August 9, 2010
Stacking the DEX: Overkill on Dextromethorphan
By Michael D. Shaw
Approved by the FDA in 1958 for over-the-counter (OTC) sale as a cough suppressant, dextromethorphan (DEX or DXM) was first noticed during Navy and CIA efforts to identify a nonaddictive substitute for codeine. In a 1977 report to Secretary of Defense Harold Brown, it was revealed that this work examined the effects of 800 compounds on addicted patients, to come up with three: Darvon (a painkiller), Lomotil (anti-diarrhea), and dextromethorphan.
Prior to 1958, codeine phosphate was the principal cough medication, but had sedating side effects, not to mention the potential for physical addiction.
At present, there are more than 100 OTC medicines that contain DEX, either as the only active ingredient or in combination with other active ingredients. Examples include Alka-Seltzer Plus Cold & Cough Formula, TheraFlu Cough products, Triaminic cough products, Tylenol Cough and Tylenol Cold products, Vicks 44 Cough Relief products and certain Vicks DayQuil and NyQuil LiquiCaps. There also are a number of store brands that contain dextromethorphan.
Sadly, though, DEX—like all medications—can be abused, and this abuse is facilitated by its availability and numerous “instructive” websites.
A DEX abuser’s high is self-reported as giving a heightened sense of perceptual awareness, altered time perception, and visual hallucinations. However, the clinical presentation of DEX intoxication reads somewhat differently: Hyperexcitability, lethargy, ataxia (inability to coordinate voluntary muscular activity), slurred speech, sweating, hypertension, and/or nystagmus (rapid involuntary oscillation of the eyeballs occurring normally with dizziness).
It is noted that achieving this dubious high requires the ingestion of perhaps 25 to 50 times the recommended dose of DEX, which can translate to multiple bottles or packages of medicine.
While DEX abuse cuts across all age groups, it is most prevalent in youth and adolescents, and is therefore of significant interest. Sure enough, the FDA’s Drug Safety And Risk Management Advisory Committee will be meeting on September 14 to discuss the matter. This event is in response to a request from the Drug Enforcement Administration.
Washington hands believe that this meeting could lead to DEX-containing products being moved behind the counter, forcing consumers to get assistance from a pharmacist or store employee to access such medicines. Patients might also need a prescription from a medical doctor to purchase these products.

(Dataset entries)
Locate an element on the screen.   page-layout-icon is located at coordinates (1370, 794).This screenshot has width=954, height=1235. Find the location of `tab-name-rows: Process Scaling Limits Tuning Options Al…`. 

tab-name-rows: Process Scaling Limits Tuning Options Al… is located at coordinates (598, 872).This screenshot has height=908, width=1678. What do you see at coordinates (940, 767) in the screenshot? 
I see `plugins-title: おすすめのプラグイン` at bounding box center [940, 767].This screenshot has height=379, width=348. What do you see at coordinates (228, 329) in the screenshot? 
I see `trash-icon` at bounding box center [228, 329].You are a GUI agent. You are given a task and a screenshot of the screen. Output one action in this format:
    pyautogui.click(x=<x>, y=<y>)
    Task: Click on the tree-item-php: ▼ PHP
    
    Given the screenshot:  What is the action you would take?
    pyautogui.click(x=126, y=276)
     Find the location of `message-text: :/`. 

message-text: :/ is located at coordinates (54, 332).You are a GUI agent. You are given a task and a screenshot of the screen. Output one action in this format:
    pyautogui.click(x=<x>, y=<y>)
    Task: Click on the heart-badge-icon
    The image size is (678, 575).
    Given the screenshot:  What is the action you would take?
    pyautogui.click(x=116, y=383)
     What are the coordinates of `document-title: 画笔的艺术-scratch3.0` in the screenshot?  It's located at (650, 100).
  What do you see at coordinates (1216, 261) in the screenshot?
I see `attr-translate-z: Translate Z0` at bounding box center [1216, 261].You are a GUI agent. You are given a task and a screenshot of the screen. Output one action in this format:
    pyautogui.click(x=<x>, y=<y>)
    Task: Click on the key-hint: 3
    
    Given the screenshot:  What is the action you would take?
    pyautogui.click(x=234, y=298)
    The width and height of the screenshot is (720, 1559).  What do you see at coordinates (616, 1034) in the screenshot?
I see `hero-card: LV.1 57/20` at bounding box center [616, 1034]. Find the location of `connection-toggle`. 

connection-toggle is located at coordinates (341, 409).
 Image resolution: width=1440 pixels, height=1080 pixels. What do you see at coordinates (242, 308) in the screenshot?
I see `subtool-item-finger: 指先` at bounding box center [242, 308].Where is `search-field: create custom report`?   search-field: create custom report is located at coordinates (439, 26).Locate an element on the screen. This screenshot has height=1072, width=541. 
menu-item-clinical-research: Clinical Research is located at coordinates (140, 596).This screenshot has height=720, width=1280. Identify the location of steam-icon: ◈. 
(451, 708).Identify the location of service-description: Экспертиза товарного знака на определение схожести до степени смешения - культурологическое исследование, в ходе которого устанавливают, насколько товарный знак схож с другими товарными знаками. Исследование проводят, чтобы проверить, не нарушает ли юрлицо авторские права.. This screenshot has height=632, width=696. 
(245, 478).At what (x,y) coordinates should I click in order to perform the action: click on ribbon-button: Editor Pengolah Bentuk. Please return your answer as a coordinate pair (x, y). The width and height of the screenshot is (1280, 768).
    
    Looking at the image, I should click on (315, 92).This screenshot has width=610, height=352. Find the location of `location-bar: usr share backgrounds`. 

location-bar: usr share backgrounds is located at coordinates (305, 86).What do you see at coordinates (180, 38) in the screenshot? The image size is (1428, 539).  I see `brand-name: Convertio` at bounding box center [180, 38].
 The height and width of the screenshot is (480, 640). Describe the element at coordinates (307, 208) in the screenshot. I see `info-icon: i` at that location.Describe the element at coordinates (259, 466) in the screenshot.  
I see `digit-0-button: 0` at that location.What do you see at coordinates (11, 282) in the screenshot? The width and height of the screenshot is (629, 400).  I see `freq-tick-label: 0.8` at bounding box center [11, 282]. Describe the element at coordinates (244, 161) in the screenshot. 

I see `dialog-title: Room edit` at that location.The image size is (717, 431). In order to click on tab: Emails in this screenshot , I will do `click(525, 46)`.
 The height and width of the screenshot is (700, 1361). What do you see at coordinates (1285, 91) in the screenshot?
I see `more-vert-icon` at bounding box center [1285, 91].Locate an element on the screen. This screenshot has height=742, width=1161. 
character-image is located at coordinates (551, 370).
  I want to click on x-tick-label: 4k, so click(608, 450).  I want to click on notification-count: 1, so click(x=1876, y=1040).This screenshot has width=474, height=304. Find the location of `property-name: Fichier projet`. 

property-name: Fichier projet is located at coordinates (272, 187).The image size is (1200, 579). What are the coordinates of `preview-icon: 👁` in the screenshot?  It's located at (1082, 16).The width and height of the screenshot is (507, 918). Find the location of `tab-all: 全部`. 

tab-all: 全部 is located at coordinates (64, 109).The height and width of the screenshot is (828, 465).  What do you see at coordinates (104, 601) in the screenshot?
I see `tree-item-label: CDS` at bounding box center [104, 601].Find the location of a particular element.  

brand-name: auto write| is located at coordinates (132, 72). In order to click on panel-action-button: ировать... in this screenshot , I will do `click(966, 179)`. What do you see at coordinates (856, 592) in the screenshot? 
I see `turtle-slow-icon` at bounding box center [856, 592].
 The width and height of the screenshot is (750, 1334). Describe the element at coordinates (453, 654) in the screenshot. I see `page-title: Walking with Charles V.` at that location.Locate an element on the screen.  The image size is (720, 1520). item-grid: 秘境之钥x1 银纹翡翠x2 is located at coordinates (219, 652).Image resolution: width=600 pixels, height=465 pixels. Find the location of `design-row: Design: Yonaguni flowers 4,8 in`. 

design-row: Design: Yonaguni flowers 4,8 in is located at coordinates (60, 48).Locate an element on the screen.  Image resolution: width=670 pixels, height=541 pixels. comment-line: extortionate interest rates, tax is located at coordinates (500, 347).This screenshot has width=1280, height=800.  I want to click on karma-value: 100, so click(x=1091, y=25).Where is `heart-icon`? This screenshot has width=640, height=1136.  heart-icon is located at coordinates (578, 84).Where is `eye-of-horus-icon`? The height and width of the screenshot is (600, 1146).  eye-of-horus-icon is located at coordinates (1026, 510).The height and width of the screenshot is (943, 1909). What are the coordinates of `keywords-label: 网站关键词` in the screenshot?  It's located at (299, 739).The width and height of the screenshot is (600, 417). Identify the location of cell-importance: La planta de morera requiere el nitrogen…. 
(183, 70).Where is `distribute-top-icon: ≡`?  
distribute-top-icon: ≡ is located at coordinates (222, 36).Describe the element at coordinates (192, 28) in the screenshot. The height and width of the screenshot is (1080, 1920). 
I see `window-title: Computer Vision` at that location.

#### Complete the following:
a) Please copy the article on dextromethorphan word for word, everything from "A DEX abuser’s" down to "normally with dizziness).".
b) Write the next part of the article on dextromethorphan, picking up after its final sentence.
This data was taken from a separate source.

#### Activity answers:
a)
A DEX abuser’s high is self-reported as giving a heightened sense of perceptual awareness, altered time perception, and visual hallucinations. However, the clinical presentation of DEX intoxication reads somewhat differently: Hyperexcitability, lethargy, ataxia (inability to coordinate voluntary muscular activity), slurred speech, sweating, hypertension, and/or nystagmus (rapid involuntary oscillation of the eyeballs occurring normally with dizziness).

b)
Reports from the Partnership for a Drug Free America indicate that 1 in 10 teens has abused OTC cough medicines to get high, and 28 percent know someone who has tried it. Bear in mind, though, that the same source also reports that 1 in 5 teens has abused a prescription pain medication.
Thus, is there really any point—other than political grandstanding—in punishing the vast majority of consumers and law abiding citizens, in a misguided effort to stem DEX abuse in teens?
Certainly, it is most disheartening that youth—or anyone—will turn to substance abuse. Clearly, something is missing in the lives of these people, but this problem is hardly a recent phenomenon.
Evidence of drug abuse can be traced back to ancient Sumeria, around 3500 BC. Indeed, drug abuse is as old as legitimate drug use.
The Consumer Healthcare Products Association, and many other groups, support a bill sponsored by Senators Dick Durbin (D-IL) and Charles Grassley (R-IA), prohibiting the sale of OTC cough medicines to individuals under the age of 18.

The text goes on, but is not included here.